柳井氏は、SPA(製造小売り)のメリットとして、低価格・高品質の他に次のようなことを指摘しています。


1、100%買い取りが前提であるため、在庫を1社で負うことになり在庫リスクの管理が容易になる。
  自社で開発・販売している商品の売れ生きが悪ければ、売りきるまで値下げすることができる。

2、流通の川上から川下まで1社で管理するので、売れ筋情報を有効活用できる。



柳井氏は特に「売れ筋情報」“金の鉱脈”と呼んでいるそうです。

売れ筋情報を押えていることでユニクロはヒット商品を見つけ出すまで何度も実験することができるのです。


柳井氏によると

今までのヒット商品も、お客様の反応、売り場の社員や店長の意見、雑誌編集者の口コミなどちょっとしたことがきっかけで生まれ、その商品が翌年改良され、そのまた翌年にもっと改良されて販売されてヒットにつながっている。
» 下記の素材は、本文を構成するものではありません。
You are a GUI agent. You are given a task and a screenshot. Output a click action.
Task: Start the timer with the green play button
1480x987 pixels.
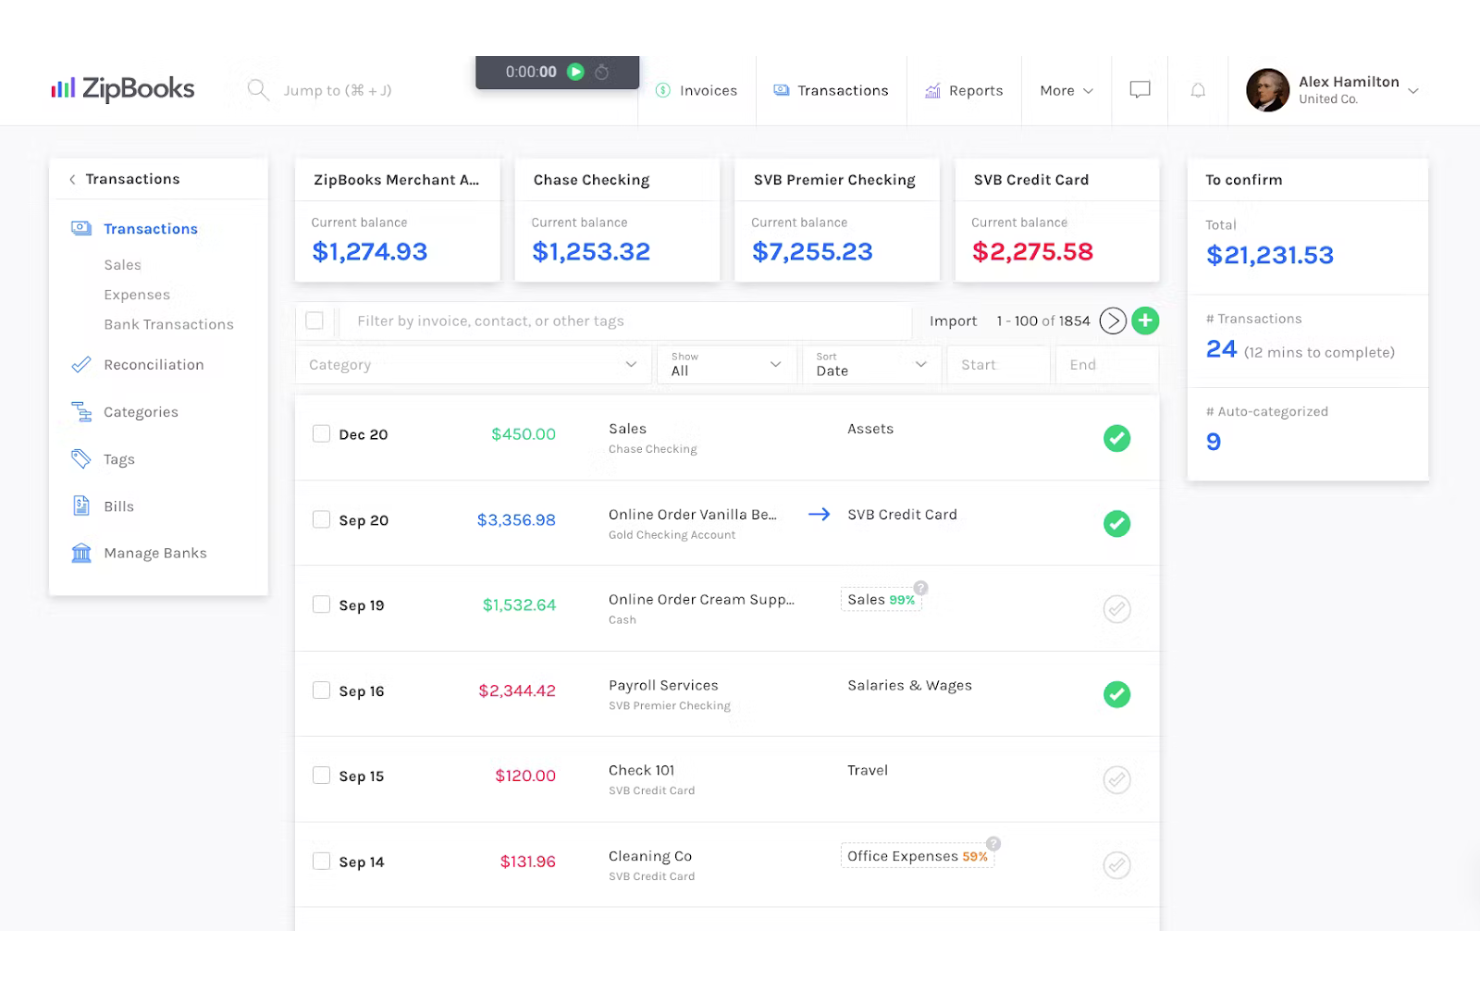575,72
現在の多くの小売業は自分で商品を作っていないので、そういうことよりも自分たちのアイディアを押し付け、「こんな風な商品を作ってきて!」とメーカーさんに指示するだけなので、長続きしないし、自分達のノウハウも貯まらない。
それでは成功しない。

ということだそうです。


これは機会を見つけるために外を歩きまわれといドラッカーの言葉に合致していると思います。

「外を歩き回る」とは外部との接点を多くするという意味です。データや統計にあらわれない兆候を探すことが重要であるという意味です。

そして機会とおぼしきものを見つけたら打ち手をうち、好感触のあったもの、つまり「予期せぬ成功」を拡大していくというやり方です。

そしてそのうまくいったものが新たな強みになるわけです。

これがドラッカーの言う「強みを生かす」ということです。


柳井氏の上記の発言は、ドラッカーのイノベーションの手順通りの行動であると評価できます。